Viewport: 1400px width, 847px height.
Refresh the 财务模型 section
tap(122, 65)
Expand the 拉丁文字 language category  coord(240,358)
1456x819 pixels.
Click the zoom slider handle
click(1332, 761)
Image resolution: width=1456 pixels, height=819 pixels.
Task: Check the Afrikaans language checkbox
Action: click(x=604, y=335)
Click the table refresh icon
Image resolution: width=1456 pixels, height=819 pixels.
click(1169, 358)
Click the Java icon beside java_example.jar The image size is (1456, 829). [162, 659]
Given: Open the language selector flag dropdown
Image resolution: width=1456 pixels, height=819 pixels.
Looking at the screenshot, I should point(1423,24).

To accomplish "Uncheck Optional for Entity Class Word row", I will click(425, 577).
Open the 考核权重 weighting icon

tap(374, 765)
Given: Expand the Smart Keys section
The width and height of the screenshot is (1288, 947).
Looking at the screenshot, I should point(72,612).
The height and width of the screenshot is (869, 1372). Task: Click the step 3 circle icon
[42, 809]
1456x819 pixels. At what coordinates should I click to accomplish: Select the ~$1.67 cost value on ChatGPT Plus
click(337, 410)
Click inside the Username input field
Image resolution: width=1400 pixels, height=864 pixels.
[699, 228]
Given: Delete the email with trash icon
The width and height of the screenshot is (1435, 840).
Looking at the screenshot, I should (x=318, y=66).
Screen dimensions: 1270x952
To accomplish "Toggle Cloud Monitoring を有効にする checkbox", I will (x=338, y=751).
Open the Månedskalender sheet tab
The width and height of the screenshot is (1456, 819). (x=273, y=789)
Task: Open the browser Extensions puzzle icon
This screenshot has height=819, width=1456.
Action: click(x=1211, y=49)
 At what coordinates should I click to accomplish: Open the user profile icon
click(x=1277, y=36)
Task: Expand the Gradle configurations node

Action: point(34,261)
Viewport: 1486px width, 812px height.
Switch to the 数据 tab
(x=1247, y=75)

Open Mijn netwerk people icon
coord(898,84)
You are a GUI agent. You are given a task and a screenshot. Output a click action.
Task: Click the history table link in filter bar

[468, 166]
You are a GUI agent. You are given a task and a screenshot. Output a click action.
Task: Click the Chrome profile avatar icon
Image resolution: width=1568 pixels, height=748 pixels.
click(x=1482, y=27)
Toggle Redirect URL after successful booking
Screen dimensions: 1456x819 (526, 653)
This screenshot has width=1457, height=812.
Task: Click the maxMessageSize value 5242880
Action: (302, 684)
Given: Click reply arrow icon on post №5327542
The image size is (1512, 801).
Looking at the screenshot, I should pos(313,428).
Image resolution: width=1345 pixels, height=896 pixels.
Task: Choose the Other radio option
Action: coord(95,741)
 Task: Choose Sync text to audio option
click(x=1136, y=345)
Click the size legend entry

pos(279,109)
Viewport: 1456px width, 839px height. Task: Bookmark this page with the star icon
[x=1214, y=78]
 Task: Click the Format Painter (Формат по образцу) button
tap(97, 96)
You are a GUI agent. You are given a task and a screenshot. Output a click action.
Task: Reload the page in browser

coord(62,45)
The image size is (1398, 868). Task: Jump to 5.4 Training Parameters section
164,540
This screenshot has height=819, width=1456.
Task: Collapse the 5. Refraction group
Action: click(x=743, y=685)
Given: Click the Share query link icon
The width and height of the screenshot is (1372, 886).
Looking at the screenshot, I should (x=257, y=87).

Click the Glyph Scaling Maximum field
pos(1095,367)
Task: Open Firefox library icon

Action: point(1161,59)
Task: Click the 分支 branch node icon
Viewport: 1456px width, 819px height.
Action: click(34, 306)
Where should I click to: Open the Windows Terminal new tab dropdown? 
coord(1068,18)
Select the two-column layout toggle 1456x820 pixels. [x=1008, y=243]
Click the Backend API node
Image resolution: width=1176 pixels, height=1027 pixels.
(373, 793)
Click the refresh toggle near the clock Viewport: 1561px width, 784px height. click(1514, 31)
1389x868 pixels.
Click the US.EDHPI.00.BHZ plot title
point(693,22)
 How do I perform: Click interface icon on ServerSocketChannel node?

* What needs to be done *
Each record above is to be reproduced word for word.

* Solution for this problem *
Viewport: 1400px width, 847px height.
Refresh the 财务模型 section
tap(122, 65)
Expand the 拉丁文字 language category  coord(240,358)
1456x819 pixels.
Click the zoom slider handle
click(1332, 761)
Image resolution: width=1456 pixels, height=819 pixels.
Task: Check the Afrikaans language checkbox
Action: click(x=604, y=335)
Click the table refresh icon
Image resolution: width=1456 pixels, height=819 pixels.
click(1169, 358)
Click the Java icon beside java_example.jar The image size is (1456, 829). [162, 659]
Given: Open the language selector flag dropdown
Image resolution: width=1456 pixels, height=819 pixels.
Looking at the screenshot, I should point(1423,24).

To accomplish "Uncheck Optional for Entity Class Word row", I will click(425, 577).
Open the 考核权重 weighting icon

tap(374, 765)
Given: Expand the Smart Keys section
The width and height of the screenshot is (1288, 947).
Looking at the screenshot, I should point(72,612).
The height and width of the screenshot is (869, 1372). Task: Click the step 3 circle icon
[42, 809]
1456x819 pixels. At what coordinates should I click to accomplish: Select the ~$1.67 cost value on ChatGPT Plus
click(337, 410)
Click inside the Username input field
Image resolution: width=1400 pixels, height=864 pixels.
[699, 228]
Given: Delete the email with trash icon
The width and height of the screenshot is (1435, 840).
Looking at the screenshot, I should (x=318, y=66).
Screen dimensions: 1270x952
To accomplish "Toggle Cloud Monitoring を有効にする checkbox", I will (x=338, y=751).
Open the Månedskalender sheet tab
The width and height of the screenshot is (1456, 819). (x=273, y=789)
Task: Open the browser Extensions puzzle icon
This screenshot has height=819, width=1456.
Action: click(x=1211, y=49)
 At what coordinates should I click to accomplish: Open the user profile icon
click(x=1277, y=36)
Task: Expand the Gradle configurations node

Action: point(34,261)
Viewport: 1486px width, 812px height.
Switch to the 数据 tab
(x=1247, y=75)

Open Mijn netwerk people icon
coord(898,84)
You are a GUI agent. You are given a task and a screenshot. Output a click action.
Task: Click the history table link in filter bar

[468, 166]
You are a GUI agent. You are given a task and a screenshot. Output a click action.
Task: Click the Chrome profile avatar icon
Image resolution: width=1568 pixels, height=748 pixels.
click(x=1482, y=27)
Toggle Redirect URL after successful booking
Screen dimensions: 1456x819 (526, 653)
This screenshot has width=1457, height=812.
Task: Click the maxMessageSize value 5242880
Action: (302, 684)
Given: Click reply arrow icon on post №5327542
The image size is (1512, 801).
Looking at the screenshot, I should pos(313,428).
Image resolution: width=1345 pixels, height=896 pixels.
Task: Choose the Other radio option
Action: coord(95,741)
 Task: Choose Sync text to audio option
click(x=1136, y=345)
Click the size legend entry

pos(279,109)
Viewport: 1456px width, 839px height. Task: Bookmark this page with the star icon
[x=1214, y=78]
 Task: Click the Format Painter (Формат по образцу) button
tap(97, 96)
You are a GUI agent. You are given a task and a screenshot. Output a click action.
Task: Reload the page in browser

coord(62,45)
The image size is (1398, 868). Task: Jump to 5.4 Training Parameters section
164,540
This screenshot has height=819, width=1456.
Task: Collapse the 5. Refraction group
Action: click(x=743, y=685)
Given: Click the Share query link icon
The width and height of the screenshot is (1372, 886).
Looking at the screenshot, I should (x=257, y=87).

Click the Glyph Scaling Maximum field
pos(1095,367)
Task: Open Firefox library icon

Action: point(1161,59)
Task: Click the 分支 branch node icon
Viewport: 1456px width, 819px height.
Action: click(34, 306)
Where should I click to: Open the Windows Terminal new tab dropdown? 
coord(1068,18)
Select the two-column layout toggle 1456x820 pixels. [x=1008, y=243]
Click the Backend API node
Image resolution: width=1176 pixels, height=1027 pixels.
(373, 793)
Click the refresh toggle near the clock Viewport: 1561px width, 784px height. click(1514, 31)
1389x868 pixels.
Click the US.EDHPI.00.BHZ plot title
point(693,22)
 How do I perform: Click interface icon on ServerSocketChannel node?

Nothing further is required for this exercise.